Graph Database: Algorithms and Data Structures final project - Politecnico di Milano a.a. 2018/2019

Primary LanguageC

Grade A+

Final Examination: Graph Database - Algorithms and Data Structures Project

This is one of the three project for BSc thesis at Politecnico di Milano.
The related course for this project is "Algoritmi e Principi dell'Informatica" (i.e. Algorithms and Theoretical Computer Science).

NOTE: Project's main concern was about performance.


Aim of this project was to realize a basic graph database in which every entity can be linked to another by one or more connection type.
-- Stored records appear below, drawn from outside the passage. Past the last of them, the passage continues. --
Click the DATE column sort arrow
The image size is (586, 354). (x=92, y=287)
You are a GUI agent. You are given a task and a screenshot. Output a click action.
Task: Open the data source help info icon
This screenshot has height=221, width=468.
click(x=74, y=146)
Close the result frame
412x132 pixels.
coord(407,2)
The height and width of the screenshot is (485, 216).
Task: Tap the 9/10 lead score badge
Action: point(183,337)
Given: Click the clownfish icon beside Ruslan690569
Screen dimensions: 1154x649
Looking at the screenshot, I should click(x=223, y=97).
Every time it is asked by a report command, a report must show for each connection type the "hole" in which the highest number of connections go into.



  • "Alice" is sister to "Bob";
  • "Clara" is sister to "Bob";
  • "Diana" is sister to "Eleonore";

then, when printing information about the connection type "sister", just "Bob" must be shown (because he has two incoming logic relationships, and "Eleonore" has got just one of them).
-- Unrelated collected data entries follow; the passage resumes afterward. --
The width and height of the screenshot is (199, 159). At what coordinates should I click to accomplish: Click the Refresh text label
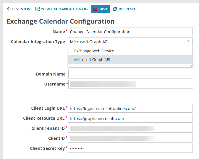127,9
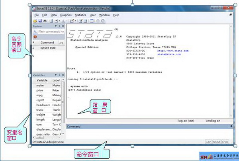Click the wrench icon in Review filter

coord(35,31)
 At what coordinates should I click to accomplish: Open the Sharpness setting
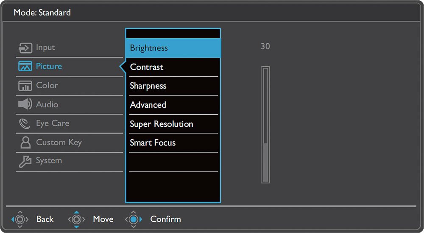coord(173,86)
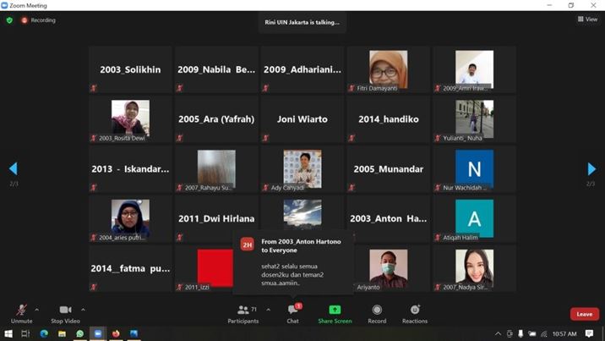605x341 pixels.
Task: Click the Recording indicator at top left
Action: pos(39,20)
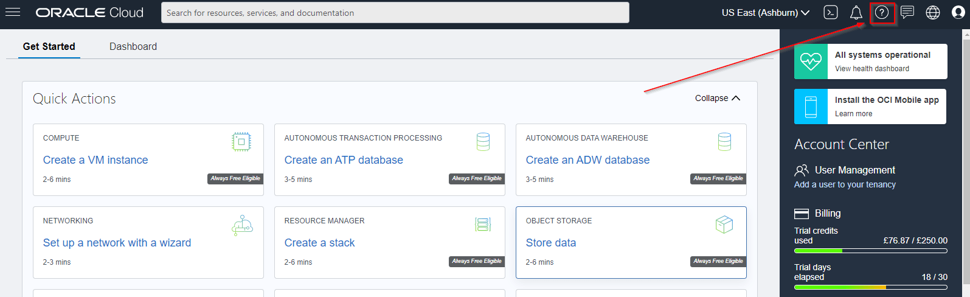The image size is (970, 297).
Task: Open the user profile avatar menu
Action: click(958, 12)

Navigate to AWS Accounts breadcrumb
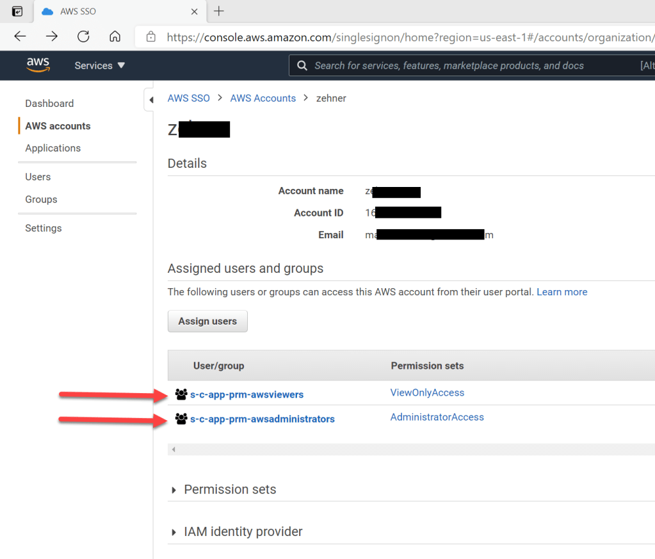[x=263, y=98]
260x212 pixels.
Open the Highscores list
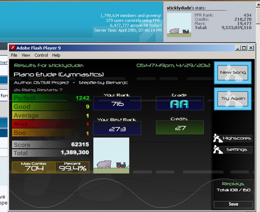coord(237,138)
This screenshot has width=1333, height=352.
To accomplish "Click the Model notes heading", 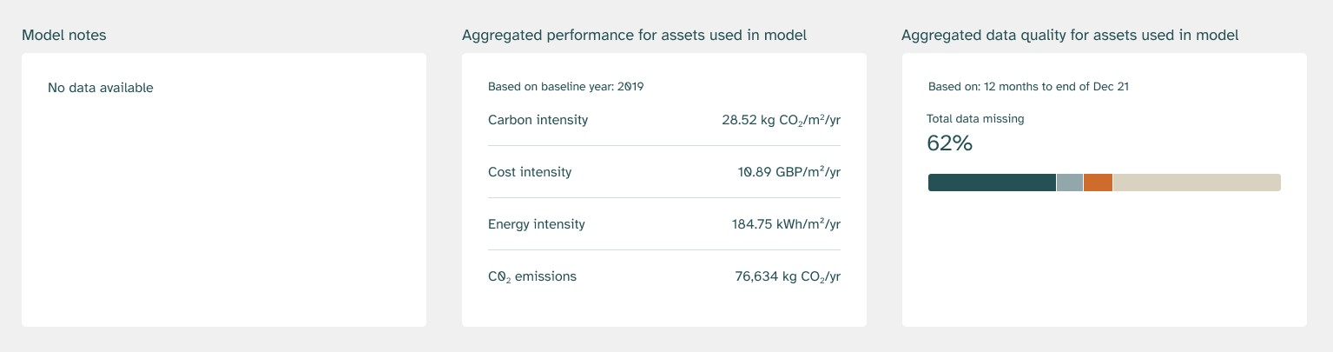I will click(x=64, y=36).
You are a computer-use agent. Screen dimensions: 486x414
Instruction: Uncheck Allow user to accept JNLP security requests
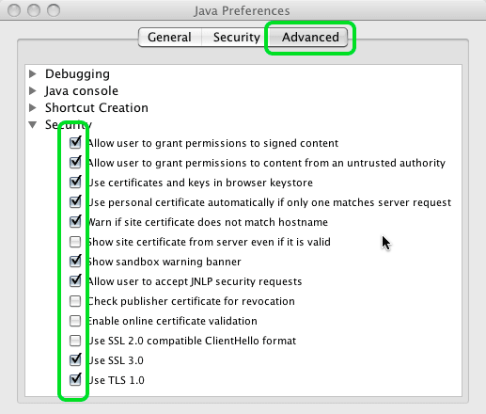(x=75, y=281)
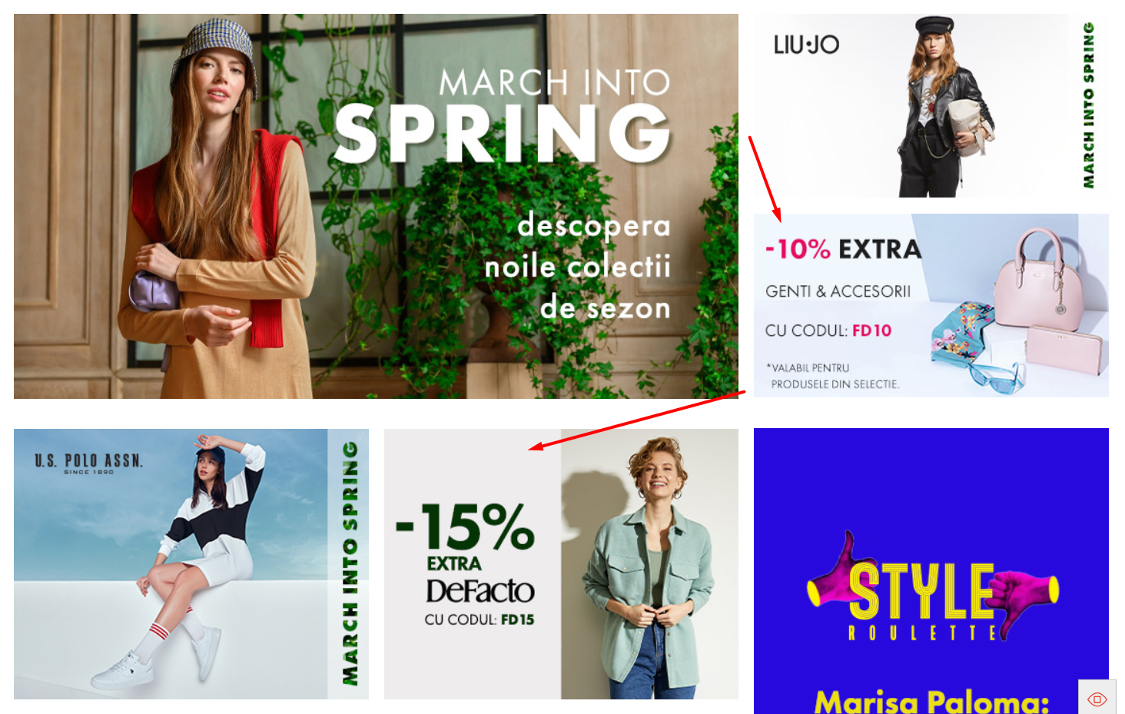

See specification here: Specification document (italian only).
See the code in main.c file.


My implementation is mainly focused on raw speed of execution. Of course lots of attention has been paid to lowering memory consumption as well, but my primarily concern when I designed the program was to achieve as much speed of execution as possible.
Some of my priorities when I engineered my program:

  • Proper data structure usage in order to reduce time complexity when performing repetitive operations
  • Fast hash algorithm
  • Proper memory usage (cache exploitation as much as possible)
  • Attention to what specific C functions are called (especially for I/O operations, which were the bottlenecks at runtime)
  • Taking shortcuts in computations when possible (e.g. when parsing the command string taken in input).

More implementation info

[Taken from the comment on top of the code]

High-level design

  • Particular data structures needed to be used in order to run the program as fast as possible.
  • My choice was to use a mix of Hash Tables and RB-Trees thus to have optimum time complexity.
  • Memory usage was critical. In order not to exceed memory bounds, foreach entity id and relation_type id, I save just one char vector, and I refer to them using pointers.

Low-level design

  • Low-level optimizations all over the code is also a key factor, which allowed me to speed up the entire process in a significant way.
  • I tried to reduce I/O and memory interaction as much as possible (especially for I/O, which occurred to be a huge bottleneck when it came to use some particular functions like printf()).
  • Memory interaction was also reduced in two ways: by not doing some operations which involved strings comparison, and by adopting proper memory management practices (both for alignment and for caching). As an example: entities' hash table was sized in order to keep the entire vector in one memory page (other than to have a good load factor). Considering a 64bit processor, size of pointers is about 8 Byte, so the table dimension is 8*499 = 3992 Byte, so the table can be stored in a single 4KB page (Linux OS default dimension). This kind of optimizations allow the process to better exploit cache memory as much as possible, and so to run faster.
  • Another major improvement is made possible by the way RB-trees are used: it is not the ASCII order to be used for element insertion, by this way I would have been forced to use strcmp() which has a O(N) complexity (N: string dimension) and so to waste time; instead of that, I went for a poor-semantic but way better O(1) solution. Key problem is to just store nodes in O(logN) time, this because in my RB-trees ASCII order is unnecessary, so I just take the entity's node memory address (from the hash table) and use it as a parameter to insert an entity-related node in the RB-tree. This allows me not to do slow string comparisons and to use 8 Byte unsigned integer comparisons, which processors can probably handle in few clock cycles (matter of nanoseconds). By using RB-trees this way I can also make them behave like a kind of randomized tree, and so to keep the structure safe from time complexity systematic attack. With ASCII order insertion, an attacker could choose particular strings in order to make dictionary operations work at their worst (logN comparisons); this is not possible if we use addresses as parameters to insert nodes: an attacker cannot know which strings are stored in RB's leafs since he/she cannot know the entity node's address without analyzing the memory first. (What is said above, a part from the report-tree, in which string comparisons were necessary).
  • Some of the optimizations I did in order to speed up the program may have made it to lack semantic in some parts. However it is not a problem: evaluation tests were made automatically by a computer, so I focused on raw speed and memory usage. If the evaluation was made by humans, I would probably decided not to write certain kind of code, in order to maintain both semantic and flexibility.
  • NOTE: Just glibc functions and few others (like strdup()) were allowed to be used.

Final grade: 30 cum Laude / 30

Academic Year: 2018/2019